Max Beckmann:
February 12,1884-December 27,1950...Germany
"My
heart beats more for a raw, average, vulgar art, which doesn't live between sleepy fairy-tale moods and poetry but rather
concedes a direct entrance to the fearful, commonplace, splendid, and the average grotesque banality in life."
~Max Beckmann
Mr. Max
Beckmann was a German expressionist painter and graphic artist. He was born in Leipzig, East Germany, as the youngest
of three kids born to his father Carl, who was a grain merchant in a farming community. He studied at the Weimar School of
Art under Hans von Maree (later becoming a part of the Bauhaus school) in Weimar, Germany, as well
as schools in Florence, Italy and Paris, France. From the start Gothic art, El Greco, Paul Cézanne, and Vincent van Gogh influenced him. Although he enjoyed making art, it was a serious occupation. “Art is creative for the sake of realization, not for amusement. For transfiguration,
not for the sake of play. He
married Minna Tube in 1903, at the age of nineteen. He was a successful young artist at the beginning of World War I. Drafted
into the war, he went to the front lines in 1914 where he was a medical orderly, or corpsman, stationed in Prussia, Flanders,
and Strasbourg. "I went
across the fields to avoid the straight highways, along the firing lines where people were shooting at a small wooded hill,
which is now covered with wooden crosses and lines of graves instead of spring flowers. On my left the shooting had the sharp
explosion of the infantry artillery, on my right could be heard the sporadic cannon shots thundering from the front, and up
above the sky was clear and the sun bright, sharp above the whole space. It was so wonderful outside that even the wild senselessness
of this enormous death, whose music I hear again and again, could not disturb me from my great enjoyment!" The extreme war situation paired with the daily routine
of living with the visions of these mutilated soldiers put his mind into such a state of shock that after a year of service
he was discharged for depression and hallucinations. He did not paint again until 1917.
During the 1920’s he
was one of Germany’s leading artists. 1925 was a year of change in Beckmann life. He and Minna divorced, he married
Mathilde (Quappi) von Kaulbach, and he began to teach at an art school in Frankfort, a position he kept up until he left the
city in 1933.
Hitler became chancellor of Germany in 1933 and Hitler hated Modern art and detested the work of Beckmann.
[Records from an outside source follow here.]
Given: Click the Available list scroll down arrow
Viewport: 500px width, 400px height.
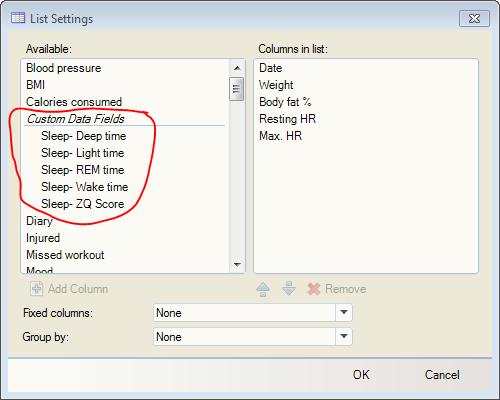Looking at the screenshot, I should click(237, 265).
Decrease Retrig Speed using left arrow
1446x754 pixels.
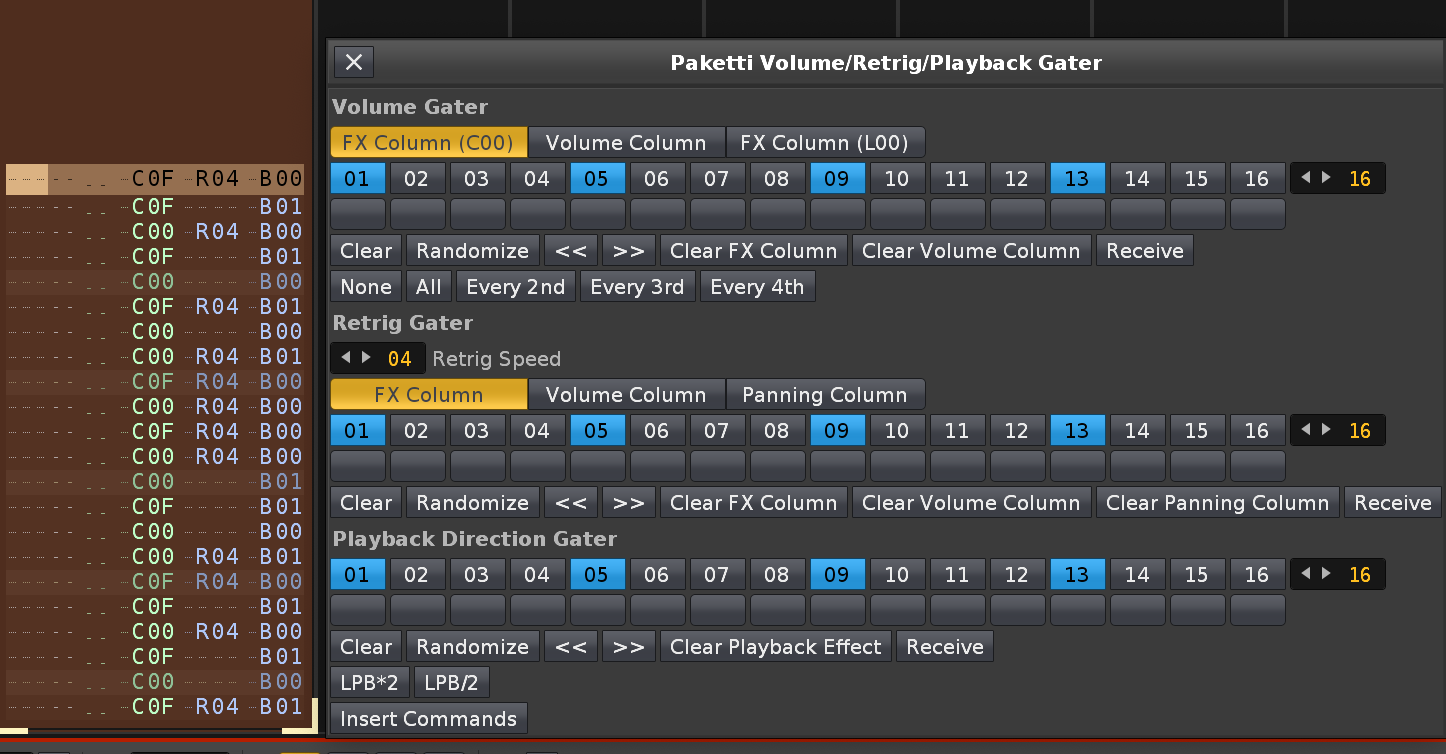coord(346,358)
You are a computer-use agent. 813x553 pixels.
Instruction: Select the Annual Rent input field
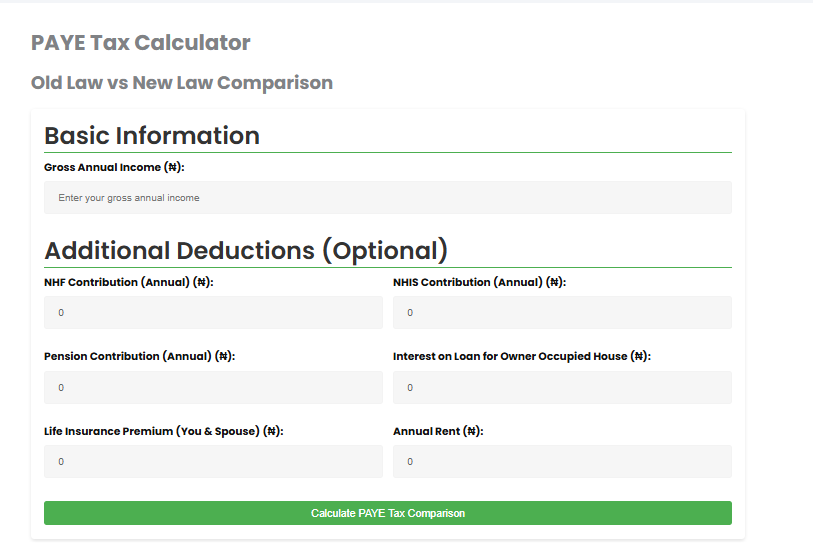pyautogui.click(x=562, y=461)
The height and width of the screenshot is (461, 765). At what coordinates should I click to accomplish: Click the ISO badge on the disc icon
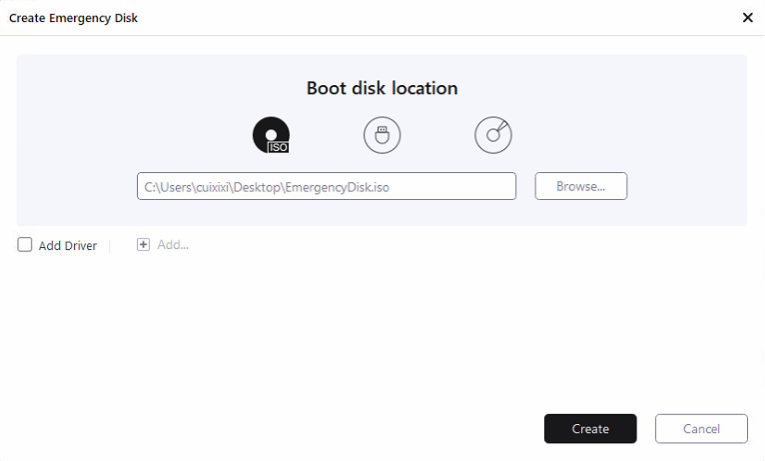278,146
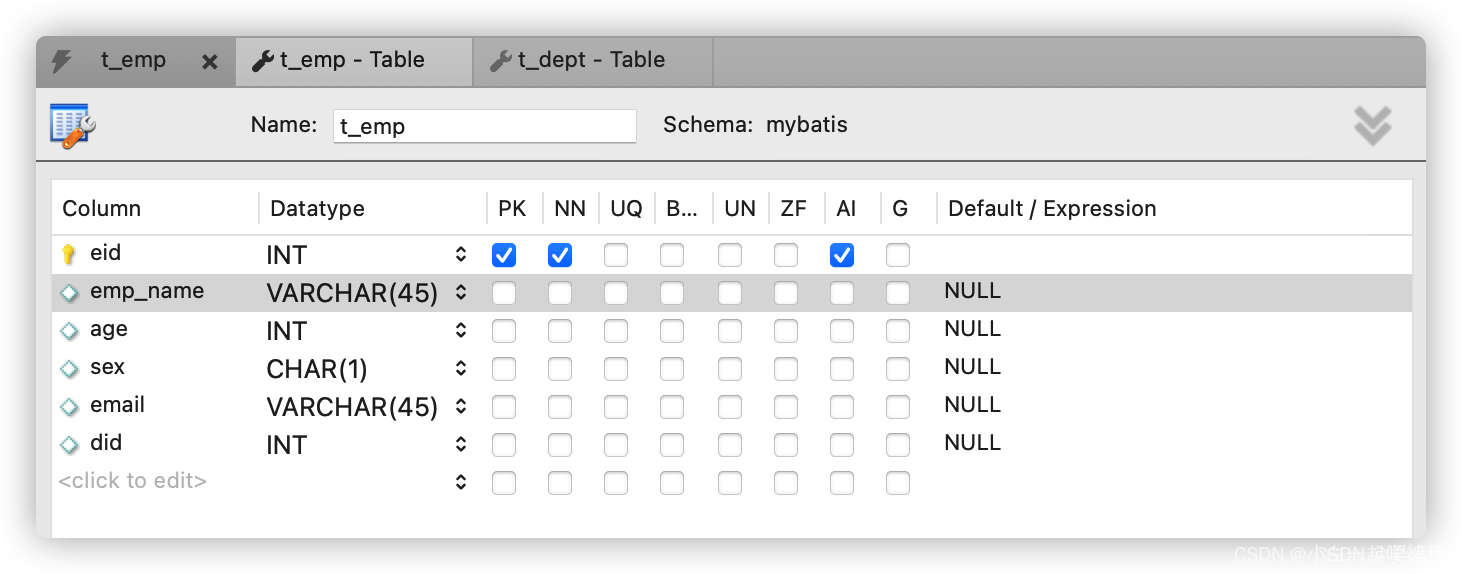Viewport: 1462px width, 574px height.
Task: Click the click to edit placeholder row
Action: pyautogui.click(x=133, y=481)
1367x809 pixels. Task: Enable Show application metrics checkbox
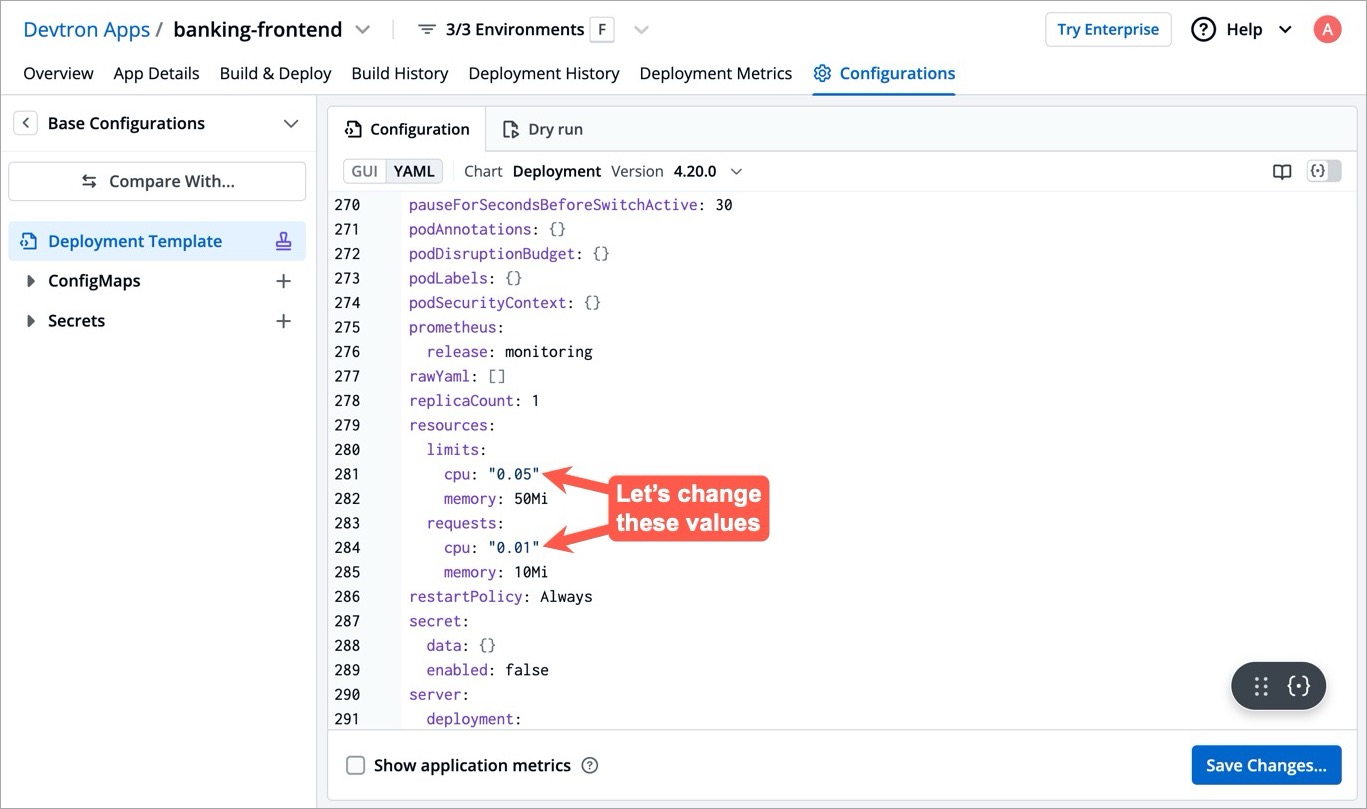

Being branded with the title of a “degenerate,” Beckmann was forced to quit as professor, left Frankfurt for Berlin, but soon left Germany never to return. He left
with his wife to live with his sister in Amsterdam. There, he used a large tobacco storeroom as his studio, and remained there,
away from World War II, until he fled Europe completely for the comforts of the United States in 1947. He taught and worked
in New York for the last three years of his life. His last painting was Arganauton and he was starting work on his tenth triptych. Also in his lifetime, he painted eighty self-portraits,
more that any other artist I know of.